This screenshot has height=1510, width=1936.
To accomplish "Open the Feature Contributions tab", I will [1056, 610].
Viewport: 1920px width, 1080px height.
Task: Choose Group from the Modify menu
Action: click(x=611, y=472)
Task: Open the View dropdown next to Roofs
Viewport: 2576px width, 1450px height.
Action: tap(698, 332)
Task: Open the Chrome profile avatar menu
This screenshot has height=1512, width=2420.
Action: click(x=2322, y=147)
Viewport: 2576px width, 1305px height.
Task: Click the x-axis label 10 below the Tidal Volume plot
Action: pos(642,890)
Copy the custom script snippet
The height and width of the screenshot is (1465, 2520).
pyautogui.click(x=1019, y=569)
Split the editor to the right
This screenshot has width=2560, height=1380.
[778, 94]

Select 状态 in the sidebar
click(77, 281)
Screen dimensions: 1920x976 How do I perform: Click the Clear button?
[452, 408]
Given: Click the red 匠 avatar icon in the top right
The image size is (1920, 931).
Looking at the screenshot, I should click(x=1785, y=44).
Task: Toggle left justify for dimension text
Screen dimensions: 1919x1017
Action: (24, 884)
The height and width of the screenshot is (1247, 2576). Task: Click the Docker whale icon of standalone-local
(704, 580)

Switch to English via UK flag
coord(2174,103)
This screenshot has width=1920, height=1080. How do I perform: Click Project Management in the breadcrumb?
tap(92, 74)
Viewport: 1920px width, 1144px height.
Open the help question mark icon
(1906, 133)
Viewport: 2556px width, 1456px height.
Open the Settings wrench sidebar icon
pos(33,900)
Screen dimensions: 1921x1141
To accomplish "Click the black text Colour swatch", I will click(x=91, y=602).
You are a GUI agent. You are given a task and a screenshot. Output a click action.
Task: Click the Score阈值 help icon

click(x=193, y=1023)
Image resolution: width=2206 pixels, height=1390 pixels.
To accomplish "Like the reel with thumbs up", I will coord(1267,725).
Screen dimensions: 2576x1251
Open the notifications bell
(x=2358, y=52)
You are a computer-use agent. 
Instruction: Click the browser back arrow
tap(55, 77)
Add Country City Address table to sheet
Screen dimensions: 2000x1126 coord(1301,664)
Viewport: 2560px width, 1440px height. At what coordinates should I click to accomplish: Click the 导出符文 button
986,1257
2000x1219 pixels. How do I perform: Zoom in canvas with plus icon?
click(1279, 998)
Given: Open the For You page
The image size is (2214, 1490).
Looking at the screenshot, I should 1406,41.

### THE PROBLEM
Retype all the data exactly, line for line.

### TASK OUTPUT
This screenshot has height=1510, width=1936.
To accomplish "Open the Feature Contributions tab", I will [1056, 610].
Viewport: 1920px width, 1080px height.
Task: Choose Group from the Modify menu
Action: click(x=611, y=472)
Task: Open the View dropdown next to Roofs
Viewport: 2576px width, 1450px height.
Action: tap(698, 332)
Task: Open the Chrome profile avatar menu
This screenshot has height=1512, width=2420.
Action: click(x=2322, y=147)
Viewport: 2576px width, 1305px height.
Task: Click the x-axis label 10 below the Tidal Volume plot
Action: pos(642,890)
Copy the custom script snippet
The height and width of the screenshot is (1465, 2520).
pyautogui.click(x=1019, y=569)
Split the editor to the right
This screenshot has width=2560, height=1380.
[778, 94]

Select 状态 in the sidebar
click(77, 281)
Screen dimensions: 1920x976 How do I perform: Click the Clear button?
[452, 408]
Given: Click the red 匠 avatar icon in the top right
The image size is (1920, 931).
Looking at the screenshot, I should click(x=1785, y=44).
Task: Toggle left justify for dimension text
Screen dimensions: 1919x1017
Action: (24, 884)
The height and width of the screenshot is (1247, 2576). Task: Click the Docker whale icon of standalone-local
(704, 580)

Switch to English via UK flag
coord(2174,103)
This screenshot has width=1920, height=1080. How do I perform: Click Project Management in the breadcrumb?
tap(92, 74)
Viewport: 1920px width, 1144px height.
Open the help question mark icon
(1906, 133)
Viewport: 2556px width, 1456px height.
Open the Settings wrench sidebar icon
pos(33,900)
Screen dimensions: 1921x1141
To accomplish "Click the black text Colour swatch", I will click(x=91, y=602).
You are a GUI agent. You are given a task and a screenshot. Output a click action.
Task: Click the Score阈值 help icon

click(x=193, y=1023)
Image resolution: width=2206 pixels, height=1390 pixels.
To accomplish "Like the reel with thumbs up", I will coord(1267,725).
Screen dimensions: 2576x1251
Open the notifications bell
(x=2358, y=52)
You are a computer-use agent. 
Instruction: Click the browser back arrow
tap(55, 77)
Add Country City Address table to sheet
Screen dimensions: 2000x1126 coord(1301,664)
Viewport: 2560px width, 1440px height. At what coordinates should I click to accomplish: Click the 导出符文 button
986,1257
2000x1219 pixels. How do I perform: Zoom in canvas with plus icon?
click(1279, 998)
Given: Open the For You page
The image size is (2214, 1490).
Looking at the screenshot, I should 1406,41.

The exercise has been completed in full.